__EXERCISE INPUTS__
↓↓↓

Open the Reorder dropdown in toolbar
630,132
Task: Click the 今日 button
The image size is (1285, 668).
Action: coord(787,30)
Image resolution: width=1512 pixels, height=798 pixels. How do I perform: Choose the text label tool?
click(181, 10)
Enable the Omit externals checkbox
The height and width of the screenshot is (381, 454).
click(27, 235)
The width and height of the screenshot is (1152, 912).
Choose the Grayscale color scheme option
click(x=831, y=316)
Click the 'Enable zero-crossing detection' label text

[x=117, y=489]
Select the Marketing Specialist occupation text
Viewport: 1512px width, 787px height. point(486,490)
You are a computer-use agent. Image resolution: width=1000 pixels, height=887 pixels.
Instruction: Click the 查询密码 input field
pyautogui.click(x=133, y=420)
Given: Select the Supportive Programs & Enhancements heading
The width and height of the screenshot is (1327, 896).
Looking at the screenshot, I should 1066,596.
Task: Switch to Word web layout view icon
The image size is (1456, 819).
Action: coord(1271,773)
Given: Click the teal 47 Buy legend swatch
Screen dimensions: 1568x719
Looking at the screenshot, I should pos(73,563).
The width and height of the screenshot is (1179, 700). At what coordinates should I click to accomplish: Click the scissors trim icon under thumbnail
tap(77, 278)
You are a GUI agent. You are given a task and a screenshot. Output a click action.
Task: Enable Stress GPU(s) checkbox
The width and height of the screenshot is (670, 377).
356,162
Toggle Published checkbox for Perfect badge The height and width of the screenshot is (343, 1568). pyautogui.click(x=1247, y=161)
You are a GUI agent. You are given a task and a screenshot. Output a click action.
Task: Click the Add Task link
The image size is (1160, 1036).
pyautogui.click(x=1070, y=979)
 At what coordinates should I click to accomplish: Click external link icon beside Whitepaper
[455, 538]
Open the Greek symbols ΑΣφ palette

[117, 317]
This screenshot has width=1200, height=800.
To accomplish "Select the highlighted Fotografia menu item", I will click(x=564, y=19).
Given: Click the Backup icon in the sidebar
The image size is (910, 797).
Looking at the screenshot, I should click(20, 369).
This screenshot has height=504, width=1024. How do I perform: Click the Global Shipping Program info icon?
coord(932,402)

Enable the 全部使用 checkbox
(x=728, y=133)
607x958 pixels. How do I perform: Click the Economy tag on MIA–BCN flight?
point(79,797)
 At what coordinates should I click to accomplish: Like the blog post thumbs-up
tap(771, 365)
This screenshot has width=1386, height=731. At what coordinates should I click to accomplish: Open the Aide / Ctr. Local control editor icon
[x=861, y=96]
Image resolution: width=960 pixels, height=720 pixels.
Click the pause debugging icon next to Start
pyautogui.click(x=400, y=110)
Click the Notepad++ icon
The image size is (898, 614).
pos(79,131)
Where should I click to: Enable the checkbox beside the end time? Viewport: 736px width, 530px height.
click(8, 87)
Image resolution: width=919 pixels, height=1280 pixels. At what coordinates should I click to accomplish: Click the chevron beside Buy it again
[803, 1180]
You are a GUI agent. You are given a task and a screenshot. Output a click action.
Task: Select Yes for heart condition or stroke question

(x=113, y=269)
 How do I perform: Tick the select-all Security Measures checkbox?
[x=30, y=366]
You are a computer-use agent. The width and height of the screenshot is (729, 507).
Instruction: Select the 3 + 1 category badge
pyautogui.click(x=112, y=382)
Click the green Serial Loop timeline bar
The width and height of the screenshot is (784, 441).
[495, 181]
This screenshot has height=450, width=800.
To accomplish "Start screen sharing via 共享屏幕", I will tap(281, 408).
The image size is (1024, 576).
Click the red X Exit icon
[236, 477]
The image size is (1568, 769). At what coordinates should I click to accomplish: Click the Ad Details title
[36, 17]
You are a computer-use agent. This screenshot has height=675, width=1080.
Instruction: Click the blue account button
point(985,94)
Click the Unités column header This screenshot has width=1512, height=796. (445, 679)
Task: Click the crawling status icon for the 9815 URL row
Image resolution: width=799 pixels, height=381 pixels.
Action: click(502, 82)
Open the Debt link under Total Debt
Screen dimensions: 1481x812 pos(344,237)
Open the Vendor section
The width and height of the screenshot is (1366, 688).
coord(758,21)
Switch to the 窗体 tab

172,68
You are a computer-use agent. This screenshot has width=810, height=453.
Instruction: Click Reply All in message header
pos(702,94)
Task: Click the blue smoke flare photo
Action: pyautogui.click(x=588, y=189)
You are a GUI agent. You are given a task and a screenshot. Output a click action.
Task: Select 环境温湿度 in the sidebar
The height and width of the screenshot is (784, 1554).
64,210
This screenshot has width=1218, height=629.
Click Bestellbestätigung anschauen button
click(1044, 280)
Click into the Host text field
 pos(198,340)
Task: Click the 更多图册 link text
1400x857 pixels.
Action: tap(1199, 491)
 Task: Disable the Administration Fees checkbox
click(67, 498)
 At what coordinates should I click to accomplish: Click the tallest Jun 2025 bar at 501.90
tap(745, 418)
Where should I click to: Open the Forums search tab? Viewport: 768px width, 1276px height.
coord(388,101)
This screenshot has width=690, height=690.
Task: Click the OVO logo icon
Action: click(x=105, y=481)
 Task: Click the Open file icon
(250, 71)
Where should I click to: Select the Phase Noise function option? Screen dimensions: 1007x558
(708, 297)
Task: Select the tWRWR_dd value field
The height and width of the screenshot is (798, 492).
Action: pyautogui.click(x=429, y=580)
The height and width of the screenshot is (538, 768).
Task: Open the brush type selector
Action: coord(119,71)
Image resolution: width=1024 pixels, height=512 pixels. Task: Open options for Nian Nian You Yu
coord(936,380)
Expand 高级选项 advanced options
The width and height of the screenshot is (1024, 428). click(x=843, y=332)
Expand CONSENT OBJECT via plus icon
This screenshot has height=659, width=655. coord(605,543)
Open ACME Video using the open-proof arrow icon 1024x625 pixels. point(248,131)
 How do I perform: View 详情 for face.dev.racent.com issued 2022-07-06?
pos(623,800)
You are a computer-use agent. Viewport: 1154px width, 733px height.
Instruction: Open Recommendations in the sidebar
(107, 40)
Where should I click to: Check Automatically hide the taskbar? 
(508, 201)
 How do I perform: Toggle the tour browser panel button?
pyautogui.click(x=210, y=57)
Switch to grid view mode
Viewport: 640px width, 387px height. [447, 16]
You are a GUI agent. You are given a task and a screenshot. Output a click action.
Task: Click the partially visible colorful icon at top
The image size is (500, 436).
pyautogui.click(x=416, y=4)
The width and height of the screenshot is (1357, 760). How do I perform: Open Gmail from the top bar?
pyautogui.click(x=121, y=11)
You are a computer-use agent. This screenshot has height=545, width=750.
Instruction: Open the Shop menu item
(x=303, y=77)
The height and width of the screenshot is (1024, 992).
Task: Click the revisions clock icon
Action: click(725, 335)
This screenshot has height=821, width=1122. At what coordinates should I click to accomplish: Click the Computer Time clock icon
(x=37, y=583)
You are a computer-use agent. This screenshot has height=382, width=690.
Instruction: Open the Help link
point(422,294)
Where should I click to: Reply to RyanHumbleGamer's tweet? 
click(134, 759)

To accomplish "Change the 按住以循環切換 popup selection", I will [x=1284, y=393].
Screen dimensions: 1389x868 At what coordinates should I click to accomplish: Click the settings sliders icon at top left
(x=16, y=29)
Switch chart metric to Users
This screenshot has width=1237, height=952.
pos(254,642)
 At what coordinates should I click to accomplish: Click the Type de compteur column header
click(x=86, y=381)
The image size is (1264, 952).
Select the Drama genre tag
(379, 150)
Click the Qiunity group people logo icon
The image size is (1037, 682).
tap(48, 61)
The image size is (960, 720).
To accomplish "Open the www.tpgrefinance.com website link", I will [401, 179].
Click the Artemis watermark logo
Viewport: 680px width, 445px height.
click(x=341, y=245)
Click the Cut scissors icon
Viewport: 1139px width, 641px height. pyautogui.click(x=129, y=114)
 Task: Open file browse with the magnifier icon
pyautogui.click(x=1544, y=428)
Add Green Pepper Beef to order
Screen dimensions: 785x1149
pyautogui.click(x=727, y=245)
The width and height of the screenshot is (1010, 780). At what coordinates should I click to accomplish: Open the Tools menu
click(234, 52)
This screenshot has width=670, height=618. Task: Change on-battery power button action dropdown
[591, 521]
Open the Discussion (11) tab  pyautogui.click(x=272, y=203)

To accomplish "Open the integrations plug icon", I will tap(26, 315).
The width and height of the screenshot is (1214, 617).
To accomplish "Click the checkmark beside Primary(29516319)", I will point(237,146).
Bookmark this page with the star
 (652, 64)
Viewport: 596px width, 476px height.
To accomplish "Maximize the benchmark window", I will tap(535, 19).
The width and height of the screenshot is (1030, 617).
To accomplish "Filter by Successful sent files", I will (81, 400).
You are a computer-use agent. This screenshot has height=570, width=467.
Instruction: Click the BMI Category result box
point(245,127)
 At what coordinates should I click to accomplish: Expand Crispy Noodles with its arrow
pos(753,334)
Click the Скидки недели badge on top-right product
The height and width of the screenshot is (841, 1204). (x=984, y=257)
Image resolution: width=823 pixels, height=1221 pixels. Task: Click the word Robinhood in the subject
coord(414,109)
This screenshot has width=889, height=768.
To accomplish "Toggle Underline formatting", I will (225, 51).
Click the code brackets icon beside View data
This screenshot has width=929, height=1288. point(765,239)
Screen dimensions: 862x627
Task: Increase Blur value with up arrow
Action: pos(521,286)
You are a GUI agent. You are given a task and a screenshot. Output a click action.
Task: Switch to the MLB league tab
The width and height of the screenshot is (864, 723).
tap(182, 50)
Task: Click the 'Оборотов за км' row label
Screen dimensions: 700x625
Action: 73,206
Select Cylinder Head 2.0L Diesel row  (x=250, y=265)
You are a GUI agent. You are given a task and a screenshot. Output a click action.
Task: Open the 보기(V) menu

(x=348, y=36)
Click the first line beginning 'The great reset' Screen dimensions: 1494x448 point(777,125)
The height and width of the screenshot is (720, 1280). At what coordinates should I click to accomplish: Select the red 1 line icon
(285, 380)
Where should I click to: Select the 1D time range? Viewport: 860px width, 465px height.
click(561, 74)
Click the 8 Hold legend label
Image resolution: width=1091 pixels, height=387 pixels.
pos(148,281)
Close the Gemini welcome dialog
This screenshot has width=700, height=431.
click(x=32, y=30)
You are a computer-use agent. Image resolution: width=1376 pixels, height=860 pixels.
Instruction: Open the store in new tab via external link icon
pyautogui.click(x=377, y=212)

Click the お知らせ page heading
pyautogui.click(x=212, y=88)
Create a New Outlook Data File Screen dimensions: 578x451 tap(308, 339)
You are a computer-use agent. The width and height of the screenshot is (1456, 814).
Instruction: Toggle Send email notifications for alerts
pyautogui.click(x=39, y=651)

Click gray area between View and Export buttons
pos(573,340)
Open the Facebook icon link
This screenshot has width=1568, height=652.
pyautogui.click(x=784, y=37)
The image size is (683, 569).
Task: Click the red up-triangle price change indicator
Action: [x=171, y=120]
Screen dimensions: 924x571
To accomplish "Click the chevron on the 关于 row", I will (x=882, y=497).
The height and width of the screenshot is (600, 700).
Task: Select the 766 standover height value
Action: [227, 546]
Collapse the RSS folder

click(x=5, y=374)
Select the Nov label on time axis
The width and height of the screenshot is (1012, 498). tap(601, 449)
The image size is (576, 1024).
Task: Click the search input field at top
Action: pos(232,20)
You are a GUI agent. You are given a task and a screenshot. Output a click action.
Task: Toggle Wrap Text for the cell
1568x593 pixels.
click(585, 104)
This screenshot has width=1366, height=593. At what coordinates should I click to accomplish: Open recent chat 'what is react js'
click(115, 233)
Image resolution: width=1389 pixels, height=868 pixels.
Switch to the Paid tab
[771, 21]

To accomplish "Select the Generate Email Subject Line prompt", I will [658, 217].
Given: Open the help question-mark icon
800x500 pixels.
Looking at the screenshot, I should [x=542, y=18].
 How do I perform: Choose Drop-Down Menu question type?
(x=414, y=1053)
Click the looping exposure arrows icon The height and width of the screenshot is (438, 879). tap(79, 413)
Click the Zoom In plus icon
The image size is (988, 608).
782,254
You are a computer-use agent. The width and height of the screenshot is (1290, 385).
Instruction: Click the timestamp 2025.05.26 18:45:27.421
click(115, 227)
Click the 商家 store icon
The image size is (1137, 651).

↑↑↑

__INSTRUCTIONS TO FOLLOW__
Every line above from the line with "Instruction: Click the blue account button" to the line with "Task: Select the tWRWR_dd value field", both included, must be reproduced exactly, and no other line may appear.

__SOLUTION TO THE PROBLEM__
Instruction: Click the blue account button
point(985,94)
Click the Unités column header This screenshot has width=1512, height=796. (445, 679)
Task: Click the crawling status icon for the 9815 URL row
Image resolution: width=799 pixels, height=381 pixels.
Action: click(502, 82)
Open the Debt link under Total Debt
Screen dimensions: 1481x812 pos(344,237)
Open the Vendor section
The width and height of the screenshot is (1366, 688).
coord(758,21)
Switch to the 窗体 tab

172,68
You are a computer-use agent. This screenshot has width=810, height=453.
Instruction: Click Reply All in message header
pos(702,94)
Task: Click the blue smoke flare photo
Action: pyautogui.click(x=588, y=189)
You are a GUI agent. You are given a task and a screenshot. Output a click action.
Task: Select 环境温湿度 in the sidebar
The height and width of the screenshot is (784, 1554).
64,210
This screenshot has width=1218, height=629.
Click Bestellbestätigung anschauen button
click(1044, 280)
Click into the Host text field
 pos(198,340)
Task: Click the 更多图册 link text
1400x857 pixels.
Action: tap(1199, 491)
 Task: Disable the Administration Fees checkbox
click(67, 498)
 At what coordinates should I click to accomplish: Click the tallest Jun 2025 bar at 501.90
tap(745, 418)
Where should I click to: Open the Forums search tab? Viewport: 768px width, 1276px height.
coord(388,101)
This screenshot has width=690, height=690.
Task: Click the OVO logo icon
Action: click(x=105, y=481)
 Task: Click the Open file icon
(250, 71)
Where should I click to: Select the Phase Noise function option? Screen dimensions: 1007x558
(708, 297)
Task: Select the tWRWR_dd value field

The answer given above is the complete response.